Atena

Seção: mitologia grega
Ἀθηνᾶ Atena em Roma: Minerva
Παλλάδ' Ἀθηναίην ἐρυσίπτολιν ἄρχομ' ἀείδειν,
δεινήν, ᾗ σὺν Ἄρηι μέλει πολεμήια ἔργα
περθόμεναί τε πόληες ἀϋτή τε πτόλεμοί τε,
καί τ' ἐρρύσατο λαὸν ἰόντά τε νισόμενόν τε.

Por Palas Atena, protetora da cidade, começo a cantar,
a terrível, que juntamente com Ares se ocupa dos trabalhos da guerra,
da destruição de cidades e do combate. Ela
também protege o soldado que parte e o que retorna.

Divindade guerreira e, ao mesmo tempo, símbolo da sabedoria e protetora das artes e trabalhos manuais urbanos, especialmente fiação, tecelagem e bordado.

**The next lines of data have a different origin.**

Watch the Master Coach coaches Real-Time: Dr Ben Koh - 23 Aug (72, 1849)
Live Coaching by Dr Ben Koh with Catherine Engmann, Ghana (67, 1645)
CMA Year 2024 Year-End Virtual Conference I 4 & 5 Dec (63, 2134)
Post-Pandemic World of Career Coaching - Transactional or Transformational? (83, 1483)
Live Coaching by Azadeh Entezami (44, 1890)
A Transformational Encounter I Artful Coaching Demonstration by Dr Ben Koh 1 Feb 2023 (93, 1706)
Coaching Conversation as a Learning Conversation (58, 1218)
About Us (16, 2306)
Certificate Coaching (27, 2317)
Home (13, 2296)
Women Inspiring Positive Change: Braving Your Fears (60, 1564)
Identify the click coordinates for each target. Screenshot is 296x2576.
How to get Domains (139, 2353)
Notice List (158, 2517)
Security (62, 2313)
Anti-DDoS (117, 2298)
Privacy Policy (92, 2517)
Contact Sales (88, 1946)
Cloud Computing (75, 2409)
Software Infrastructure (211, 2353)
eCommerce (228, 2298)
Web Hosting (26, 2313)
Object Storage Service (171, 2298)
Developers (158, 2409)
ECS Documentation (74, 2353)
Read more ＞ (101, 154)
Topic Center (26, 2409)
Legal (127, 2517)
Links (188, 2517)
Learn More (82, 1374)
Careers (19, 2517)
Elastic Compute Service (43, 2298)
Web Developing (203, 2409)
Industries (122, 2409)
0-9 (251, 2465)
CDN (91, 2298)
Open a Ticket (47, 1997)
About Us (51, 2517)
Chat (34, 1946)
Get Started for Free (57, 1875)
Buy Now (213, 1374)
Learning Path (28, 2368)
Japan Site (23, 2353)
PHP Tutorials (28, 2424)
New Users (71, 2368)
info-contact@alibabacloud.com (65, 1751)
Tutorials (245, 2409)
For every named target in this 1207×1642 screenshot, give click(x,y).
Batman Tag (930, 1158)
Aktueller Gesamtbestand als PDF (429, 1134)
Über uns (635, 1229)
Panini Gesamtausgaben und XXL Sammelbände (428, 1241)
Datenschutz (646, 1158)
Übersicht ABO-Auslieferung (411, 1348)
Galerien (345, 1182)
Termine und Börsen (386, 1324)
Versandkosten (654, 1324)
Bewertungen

Atena, um dos deuses olímpicos, era igualmente considerada a introdutora do cultivo da oliveira e a inventora da quadriga, do freio para os cavalos e do aulo.

A deusa já era conhecida, aparentemente, pelos minoicos e pelos micênios; seu nome é citado nas tabuinhas de argila em linear B de Cnossos. É possível ainda que tenha incorporado influências orientais, já que na Babilônia e em Ugarit havia também deusas armadas (Istar e Anat).

Para os gregos, era filha de Zeus e de sua primeira esposa, a astuciosa oceânide Métis, e se tornou a filha favorita do pai. Quando Métis estava grávida, Zeus a engoliu, pois um oráculo de Gaia o avisara que o filho poderia nascer mais forte que ele. Depois de um certo tempo, Zeus foi atacado por uma terrível dor de cabeça e, para mitigá-la, pediu a Hefesto que lhe fendesse a cabeça com o machado[1]. Filho obediente, Hefesto não vacilou, e logo depois do golpe Atena emergiu já crescida, completamente armada e lançando terrível grito de guerra.

Mitos

iAtena

Atena, como deusa guerreira, participou ativamente da gigantomaquia ao lado do pai, e durante a Guerra de Troia ficou do lado dos gregos.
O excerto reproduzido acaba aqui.